I've always been an overachiever and early bloomer. But for some things associated with aging, it's not necessarily good to be ahead of the game.
This past week, we were working hard to prepare for a neighborhood yard sale taking place on Saturday. We were so busy that I hardly had any time to catch up on blogs, write posts, or read a book. I did try to avoid becoming too entirely exhausted or overworked so as to not tempt fate with provoking an MS relapse or an RA flare.
Besides living with MS and RA, I deal with health issues which are much more common. One of those is nearsightedness. Well, actually, my nearsightedness isn't so common as it is extreme. I began wearing glasses at the age of 4 and currently require prescription lenses in excess of 12 diopters (a measurement of optic power of a lens).

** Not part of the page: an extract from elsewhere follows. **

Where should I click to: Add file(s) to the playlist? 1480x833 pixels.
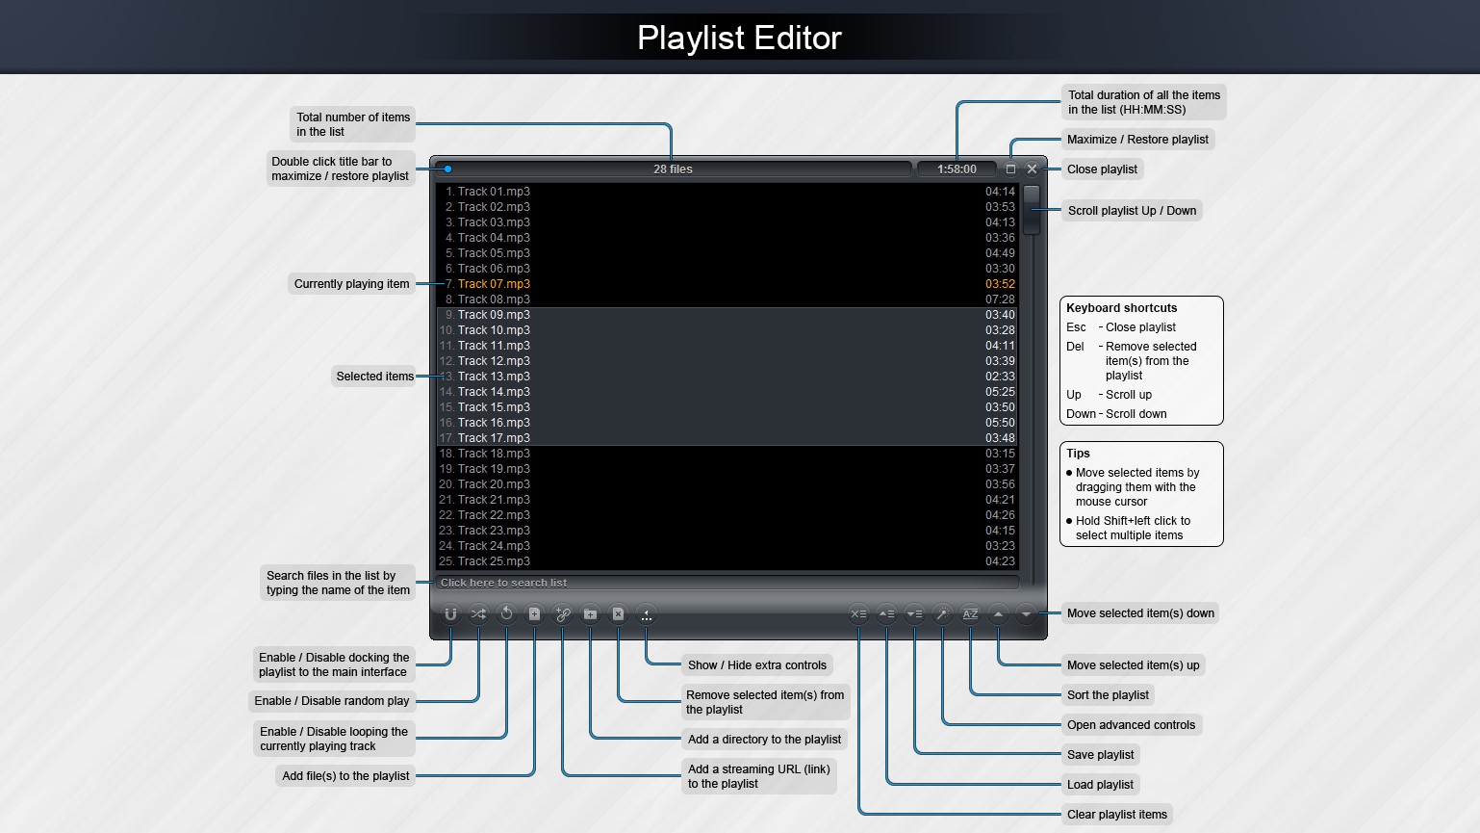point(534,613)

Due to my extreme nearsightedness, I have been warned against the increased risk of developing a retinal detachment. Ever since high school, I have been reminded time and time again to seek medical treatment immediately if I suddenly experienced flashes of light or a change in vision. It was the fear of a retinal detachment which sent me running to the eye doctor when I first developed optic neuritis in March 2000.
On Friday when I noticed an increase in "floaters" in my left eye, I didn't think much about it except that I was mildly annoyed. Then on Saturday, the floaters became more prominent and I wondered if I wasn't just really worn down from all of the extra work. On Sunday, I noted some flashes of light in my peripheral vision. Crap, I thought, I don't need a case of optic neuritis right now or some other problem.

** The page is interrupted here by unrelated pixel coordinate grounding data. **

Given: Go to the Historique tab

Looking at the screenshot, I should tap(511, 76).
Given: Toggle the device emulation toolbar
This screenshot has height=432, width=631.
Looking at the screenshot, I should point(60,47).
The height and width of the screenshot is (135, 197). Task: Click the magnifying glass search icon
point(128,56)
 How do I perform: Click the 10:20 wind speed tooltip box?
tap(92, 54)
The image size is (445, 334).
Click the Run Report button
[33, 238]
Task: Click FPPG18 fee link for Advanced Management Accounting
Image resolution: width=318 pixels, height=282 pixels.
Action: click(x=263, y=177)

Monday, I called my eye doctor who worked me into the schedule. My diagnosis: posterior vitreous detachment.
The vitreous gel is a jelly-like substance which fills the space between the lens and the retina in your eye. The vitreous membrane is a layer of collagen which separates the gel from the rest of the eye and is attached to the optic nerve. As a normal part of aging, the vitreous gel often liquifies and may collapse. When this happens, you may notice "floaters" which are generally harmless.
I have had small floaters visible in my right eye for a few years now. My doctor described them as resulting from bits of the vitreous sticking together creating a shadow on the retina as light passes through the eye. Until last week, my left eye was floater-free.
When you experience a sudden increase in floaters and/or flashes of light, it can be an indication of something more serious. They may be a sign of retinal tears or retinal detachment. And, it may indicate posterior vitreous detachment (PVD) as in my case.
PVD is common, occurring in 75% of the population over the age of 65, but is not uncommon in persons who are in their 40's or 50's. Being nearsighted increases the risk of PVD. Approximately 1 in 7 persons who develop PVD will also develop retinal tears as the vitreous membrane pulls away from the retina. The symptoms are the same for PVDs with or without retinal tears so an immediate examination is vital as retinal tears must be treated in order to prevent retinal detachment.
The good news is that I do not currently have any retinal tears. But the risk is still increased during the next six months and follow-up examinations will be necessary. More good news is that gravity may help to bring these floaters somewhat out of my central line of sight. Once the vitreous membrane completely detaches from the retina, it will no longer cause the flashes of light and the risk of retinal tearing disappears.
I will mostly likely develop posterior vitreous detachment in my right eye within the next couple of years. Ah, aging.